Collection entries
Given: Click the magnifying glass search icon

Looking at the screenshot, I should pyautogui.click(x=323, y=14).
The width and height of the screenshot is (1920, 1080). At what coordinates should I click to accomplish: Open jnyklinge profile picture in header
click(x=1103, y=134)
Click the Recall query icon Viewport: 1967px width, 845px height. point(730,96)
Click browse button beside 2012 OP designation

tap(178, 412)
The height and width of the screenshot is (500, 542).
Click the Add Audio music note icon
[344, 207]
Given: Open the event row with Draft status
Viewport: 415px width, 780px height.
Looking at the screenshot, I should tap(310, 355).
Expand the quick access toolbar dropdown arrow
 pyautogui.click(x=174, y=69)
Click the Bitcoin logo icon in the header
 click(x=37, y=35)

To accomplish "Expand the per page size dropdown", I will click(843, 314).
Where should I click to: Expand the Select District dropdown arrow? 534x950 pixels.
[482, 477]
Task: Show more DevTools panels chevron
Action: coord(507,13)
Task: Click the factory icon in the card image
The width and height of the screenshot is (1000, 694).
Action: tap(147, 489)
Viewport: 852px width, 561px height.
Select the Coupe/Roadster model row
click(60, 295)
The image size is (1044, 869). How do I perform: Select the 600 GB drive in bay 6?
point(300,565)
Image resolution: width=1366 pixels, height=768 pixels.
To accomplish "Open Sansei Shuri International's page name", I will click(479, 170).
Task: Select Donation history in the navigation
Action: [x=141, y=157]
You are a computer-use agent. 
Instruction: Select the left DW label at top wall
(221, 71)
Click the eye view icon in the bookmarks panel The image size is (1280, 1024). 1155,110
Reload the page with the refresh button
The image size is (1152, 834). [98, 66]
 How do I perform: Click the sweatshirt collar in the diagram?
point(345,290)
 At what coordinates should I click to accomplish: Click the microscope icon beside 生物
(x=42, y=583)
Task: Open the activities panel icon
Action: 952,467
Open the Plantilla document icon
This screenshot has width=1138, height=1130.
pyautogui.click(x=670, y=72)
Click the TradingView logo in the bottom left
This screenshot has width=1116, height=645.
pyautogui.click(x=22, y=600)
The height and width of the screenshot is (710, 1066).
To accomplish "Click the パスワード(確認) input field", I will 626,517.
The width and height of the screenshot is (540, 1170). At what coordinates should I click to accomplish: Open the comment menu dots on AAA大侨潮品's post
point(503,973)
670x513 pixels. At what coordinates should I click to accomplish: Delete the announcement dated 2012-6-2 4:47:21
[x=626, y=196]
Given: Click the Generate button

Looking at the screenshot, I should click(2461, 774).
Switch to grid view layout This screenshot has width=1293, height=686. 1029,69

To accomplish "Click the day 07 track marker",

Your assignment: Nothing but an exact copy of the lines from the start of the entries through the line containing "Given: Open the event row with Draft status" belongs in the response.

Answer to this exercise:
Given: Click the magnifying glass search icon

Looking at the screenshot, I should pyautogui.click(x=323, y=14).
The width and height of the screenshot is (1920, 1080). At what coordinates should I click to accomplish: Open jnyklinge profile picture in header
click(x=1103, y=134)
Click the Recall query icon Viewport: 1967px width, 845px height. point(730,96)
Click browse button beside 2012 OP designation

tap(178, 412)
The height and width of the screenshot is (500, 542).
Click the Add Audio music note icon
[344, 207]
Given: Open the event row with Draft status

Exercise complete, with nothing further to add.